El padre apenas escuchaba sus argumentos. Con gran esfuerzo lograba mantener abiertos los ojos y balbuceaba palabras casi inentendibles.
—Ese hombre…es…un…buen hombre...tu hermana será….muy…feliz…con él…—su voz rancia y entrecortada solo lograba angustiar todavía más a Zarah.
—Pero… ¿Cómo puede decir eso? —Inquiría con un leve temblor en la voz, acercando su rostro al de ella para obligarlo a mirarla —Escúcheme, padre…ninguna mujer puede ser feliz con un hombre al que no conoce y está obligada a casarse. El matrimonio ya es bastante difícil entre una pareja que se ama, mucho más entre dos seres que ni siquiera se conocen. Por favor, es inútil que insista diciendo que será muy feliz. ¡No lo será! —Zarah alteraba el tono conforme el espanto del destino de su hermana se dibujaba con más claridad.
—¡No puede obligarla a casarse con un hombre que no ama! ¡No es justo! —imploraba Zarah ante su padre quien la miraba con ojos vidriosos y embriagados.
De nada servían sus súplicas ni sus esfuerzos por hacerlo entrar en razón. Su padre, Enrico Manccini, estaba decidido a cumplir con el trato pactado con Gennaro Ricci, un hombre enigmático y desconocido para las hermanas. Solo podía imaginar como un monstruo a un hombre que se prestaba a cobrar una deuda de juego de aquella manera.

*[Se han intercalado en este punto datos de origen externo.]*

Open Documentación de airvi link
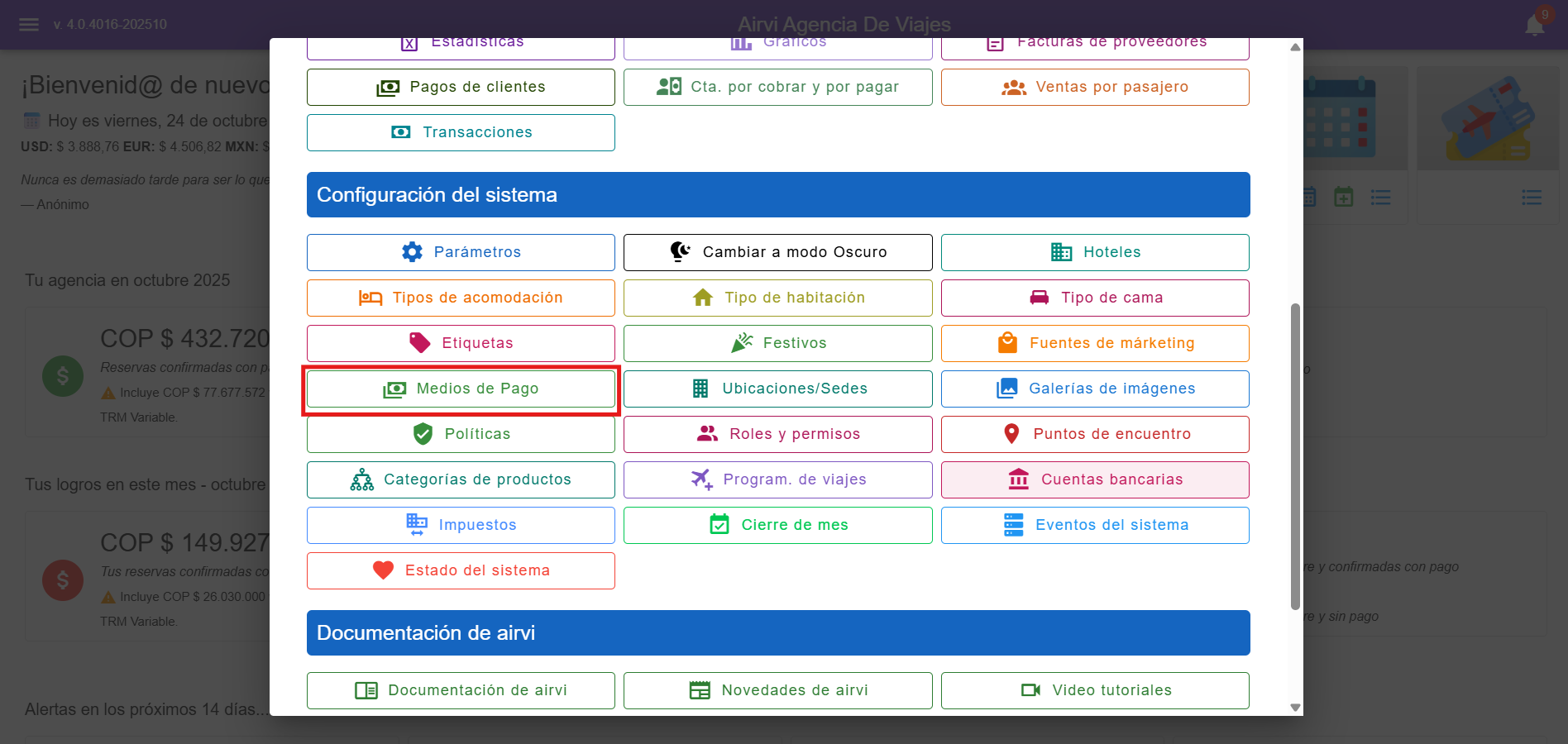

Los intentos de Zarah por conocer sobre el prometido impuesto a su hermana resultaron infructuosos. Nadie parecía conocerlo lo suficiente como para dar una buena descripción de su carácter. No obstante, se decían muchas cosas sobre él. Desde ser un hombre mujeriego dado a los vicios hasta un ser depravado y mezquino. Algo era constante en la descripción que daban sobre su personalidad. De Gennaro Ricci se decía que era un hombre vengativo y no perdonaría la deuda así como tampoco la ofensa de saberse engañado.
“Tu hermana debe tener mucho cuidado con ese hombre…que no piense que puede burlarse de él…” escuchó decir más de una vez. Aquella advertencia la estremecía las entrañas.
A Zarah una ola de temor le recorría por la espalda cada vez que escuchaba hablar de él. En especial porque conocía bien a su hermana y la creía capaz de no tomar en serio aquel compromiso.
Solo había una manera de evitar que la suerte de Indira estuviera sujeta a ese desconocido, que no se convirtiera en el pago a una apuesta. Tenía que hacer que su padre se retractara y que buscara otra forma de zanjar la deuda. Pero, ¿Cómo convencerlo?
El viejo Mancinni quedó totalmente dormido en el sofá. Ya no la escuchaba. Zarah se quedó observándolo. Estaba deshecha. Sus esfuerzos eran inútiles. Gruesas lágrimas rodaban por sus mejillas. Aun así, llena de frustración y a pesar de que su padre no la escuchara, insistía en su ruego:
“Papá, por favor, no lo haga. No obligues a Indira a casarse con ese hombre. Te lo ruego…por favor.”